244 Stages de pratique, encadrés en collaboration avec des professionnels, durant trois jours et avec hébergement, généralement organisés du jeudi matin au samedi soir.

 

Il y a un devoir le lendemain, pas question de se coucher trop tard et de louper le contrôle à cause du spectacle de danse.

Mais l’observation de ces situations reste peu fréquente dans le cadre de l’enseignement Arts Danse. En revanche, les enseignants responsables d’ateliers UNSS Danse et Arts du Cirque, constatent, comme Manon : 

Régulièrement, malheureusement, certains de mes élèves n’obtiennent pas

l’autorisation de leurs parents de louper exceptionnellement 2h de cours pour rencontrer un artiste… Il m’est même arrivé que certains soient punis d’UNSS alors qu’on était en répétition, la semaine juste avant les rencontres académiques. Pour

eux… c’est pas vraiment important l’UNS

Mathilde, enseignante au collège F, et encadrant un atelier UNSS Danse, relatait ses difficultés à obtenir l’adhésion des familles, qui refusaient que leurs enfants partent pour deux jours de festival académique UNSS Danse (mercredi et jeudi), en donnant comme argument le refus d’une absence aux cours. 

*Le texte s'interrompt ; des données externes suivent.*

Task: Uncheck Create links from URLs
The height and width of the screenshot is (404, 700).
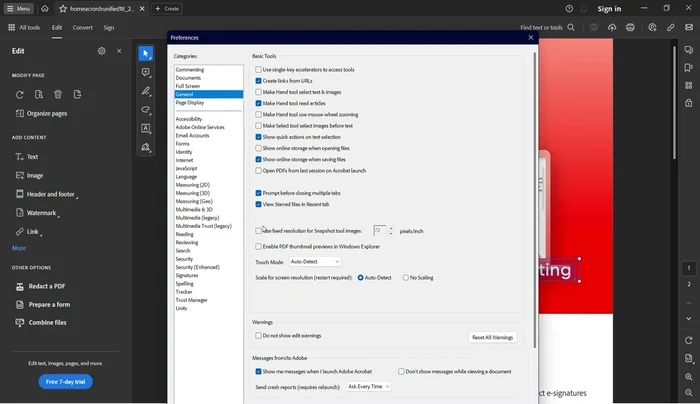Action: point(259,81)
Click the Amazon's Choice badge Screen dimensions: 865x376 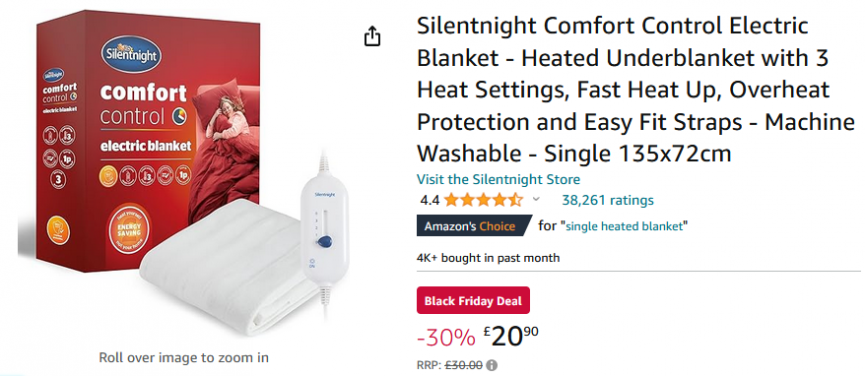point(472,226)
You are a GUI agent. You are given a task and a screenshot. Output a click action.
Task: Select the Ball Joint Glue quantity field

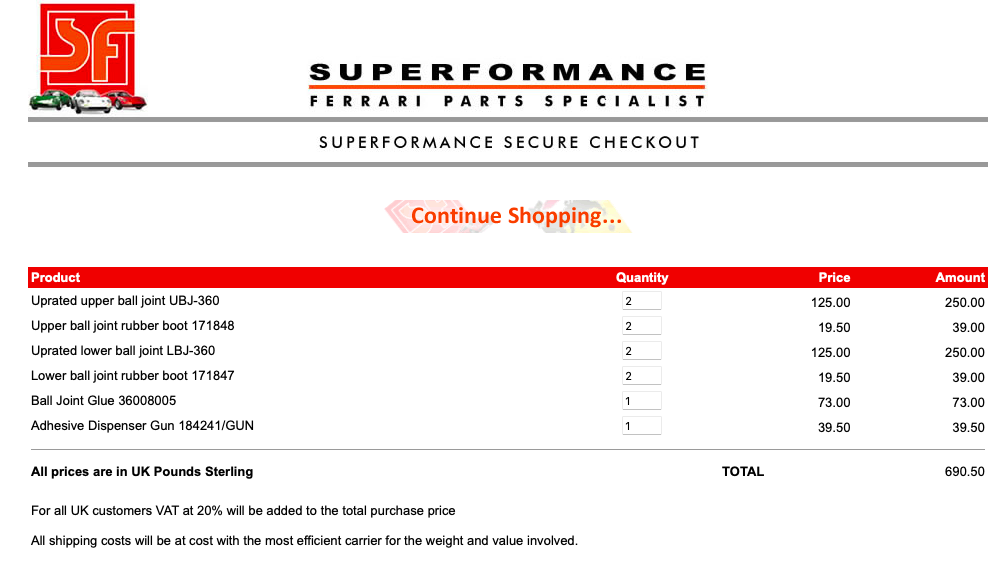642,401
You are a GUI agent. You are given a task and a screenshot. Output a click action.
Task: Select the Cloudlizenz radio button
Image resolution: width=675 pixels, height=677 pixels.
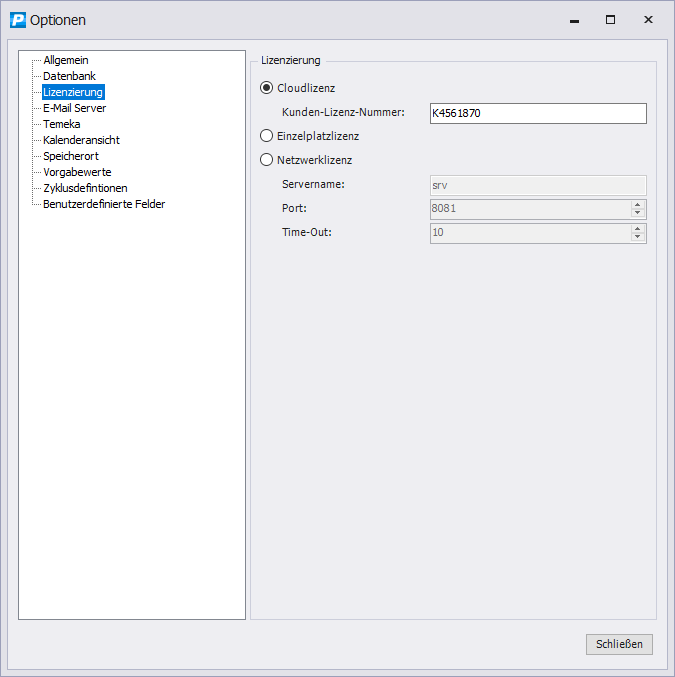tap(266, 88)
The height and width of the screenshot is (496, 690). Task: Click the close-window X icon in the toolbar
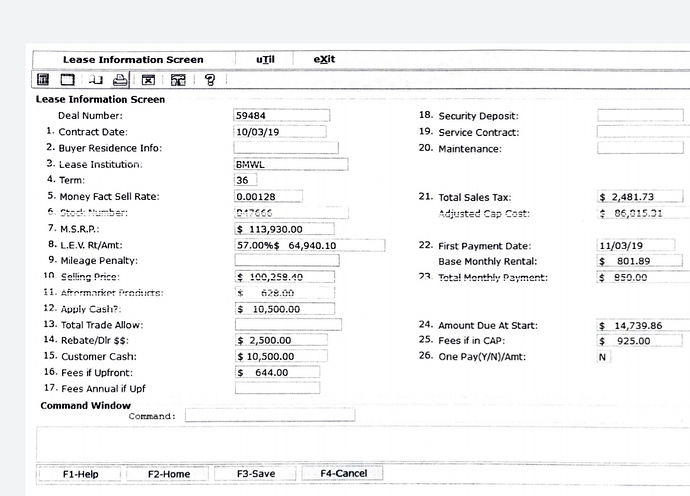[147, 80]
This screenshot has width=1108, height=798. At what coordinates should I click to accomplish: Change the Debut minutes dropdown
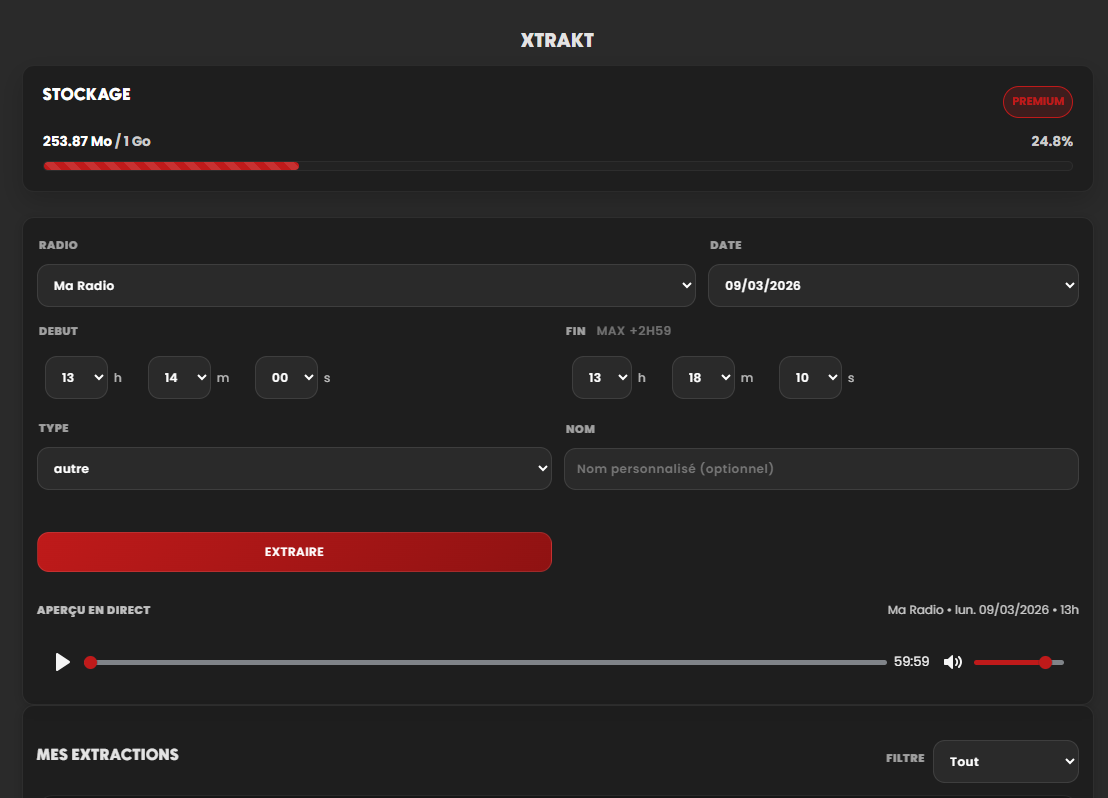click(x=179, y=378)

Enfin, la mise en place de dispositifs institutionnels au sein des établissements scolaires semble apporter aux enseignants une légitimité, dans le regard porté par les élèves et plus généralement par la population scolaire, comme a pu le constater Sylvie :  

Moi, je gagne du temps maintenant… beaucoup d’élèves savent ce que je fais, en Art

danse, en Arts du spectacle… Et même si ce sont des élèves de seconde, je crois que

le fait de faire plein de projets autour de la danse dans le lycée… ça me fait gagner

du temps. Ҫa ne les empêche pas de se poser des questions, mais ils savent que je sais

de quoi je parle… Donc, il y a souvent une confiance plus rapide… et en tout cas, un

respect plus rapide qu’avant de ce que je leur propose… Mais c’est aussi parce que

je ne leur laisse pas le temps de se poser de questions.

En résumé, les textes officiels et les dispositifs institutionnels, sont considérés comme des points d’appuis pour les enseignants, leur permettant d’obtenir une légitimité quant à leur investissement au sein de leurs établissements.